▶ _EXCERPT TO READ_:
Hadoop is widely used in big data applications in the industry, e.g., spam filtering, network searching, click stream analysis, and social recommendation. In addition, considerable academic research is now based on Hadoop. Some representative cases are given below.
Facebook announced that their Hadoop cluster can process 100 PB data, which grew by 0.5 PB per day as in November 2012. In addition, many companies provide Hadoop commercial execution and/or support, including Cloudera, IBM, MapR, EMC, and Oracle. Among modern industrial machinery and systems, sensors are widely deployed to collect information for environment monitoring and failure forecasting, etc. Gunarathne, utilized cloud computing infrastructures, Amazon AWS, Microsoft Azure, and data processing framework based on MapReduce,
Hadoop, and Microsoft DryadLINQ to run two parallel bio-medicine applications: (i) assembly of genome segments; (ii) dimension reduction in the analysis of chemical structure. In the subsequent application, the 166-D datasets used include 26,000,000 data points. The authors compared the performance of all the frameworks in terms of efficiency, cost, and availability. According to the study, the authors concluded that the loose coupling will be increasingly applied to research on electron cloud, and the parallel programming technology (MapReduce) framework may provide the user an interface with more convenient services and reduce unnecessary costs.

▶ _TASKS AND EXERCISES_:
**a.** Decide whether each statement agrees with the Hadoop passage, and answer yes or no for each, quoting the words of the passage that settle it: (i) Facebook's Hadoop cluster can process 100 PB of data; (ii) the 166-D datasets contain 26,000,000 data points; (iii) Google is named among the companies that provide Hadoop commercial execution or support.
**b.** Write out the part of the Hadoop passage starting with "Hadoop is widely" and going on through "are given below.".
**c.** In the Hadoop passage, how much did Facebook's data grow per day as of November 2012?

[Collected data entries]
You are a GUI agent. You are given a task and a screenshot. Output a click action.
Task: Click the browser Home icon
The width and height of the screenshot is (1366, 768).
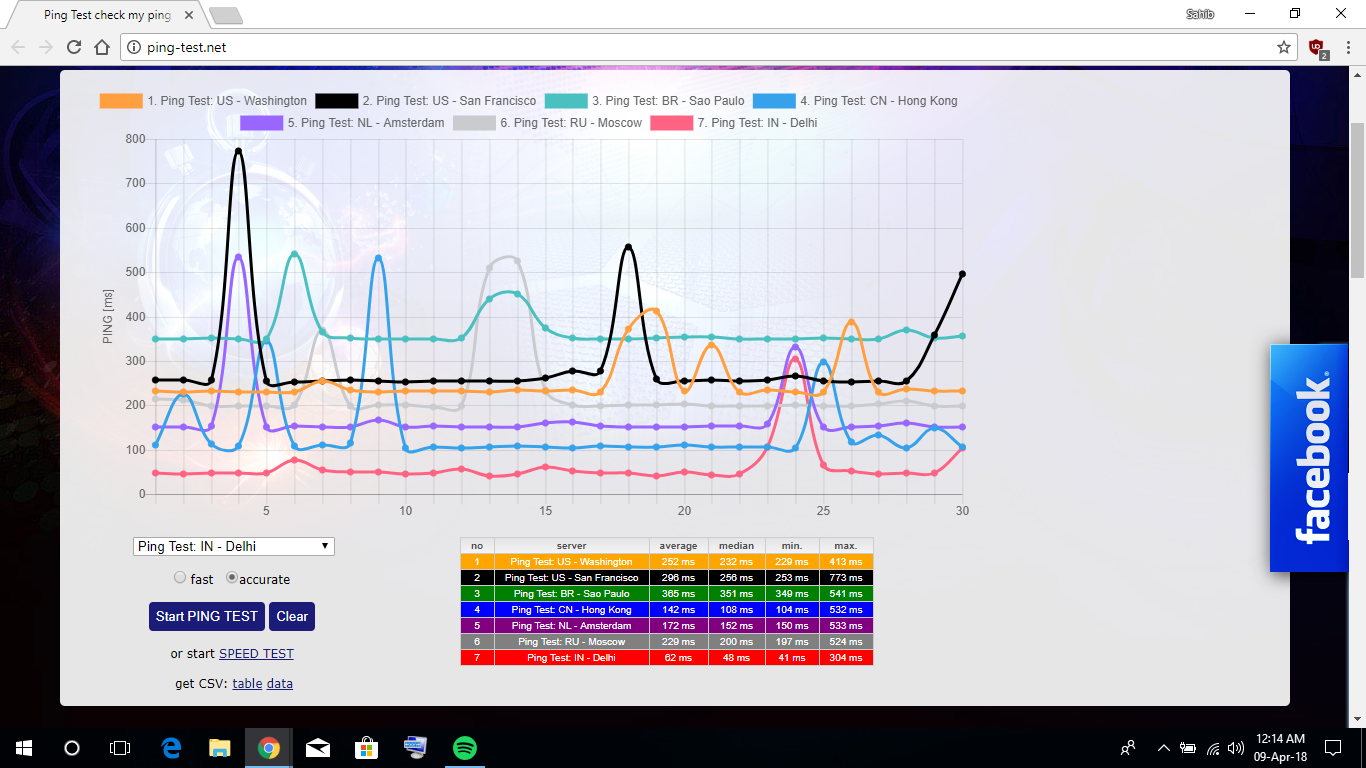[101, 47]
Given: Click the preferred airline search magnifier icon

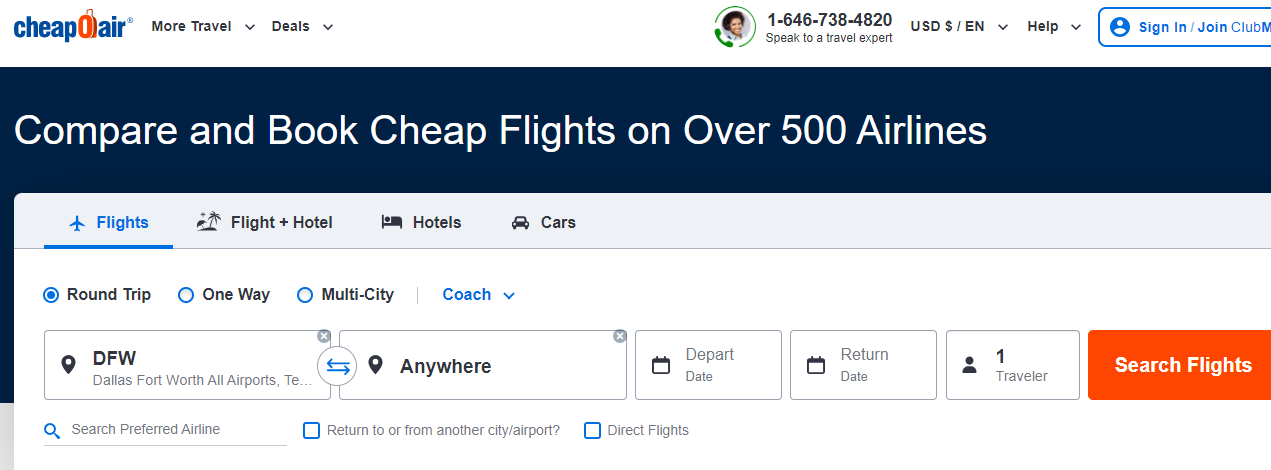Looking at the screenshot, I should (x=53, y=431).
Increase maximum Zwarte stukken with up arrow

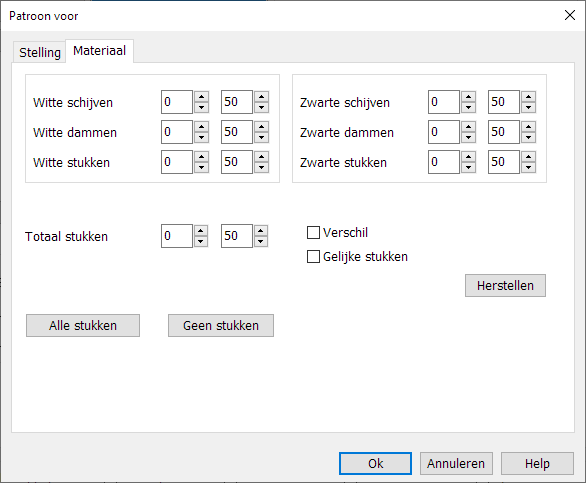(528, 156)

▶ _RESPONSES TO THE TASKS_:
**a.**
(i) Yes: "Facebook announced that their Hadoop cluster can process 100 PB data"
(ii) Yes: "the 166-D datasets used include 26,000,000 data points"
(iii) No: "including Cloudera, IBM, MapR, EMC, and Oracle"

**b.**
Hadoop is widely used in big data applications in the industry, e.g., spam filtering, network searching, click stream analysis, and social recommendation. In addition, considerable academic research is now based on Hadoop. Some representative cases are given below.

**c.** It grew by 0.5 PB per day.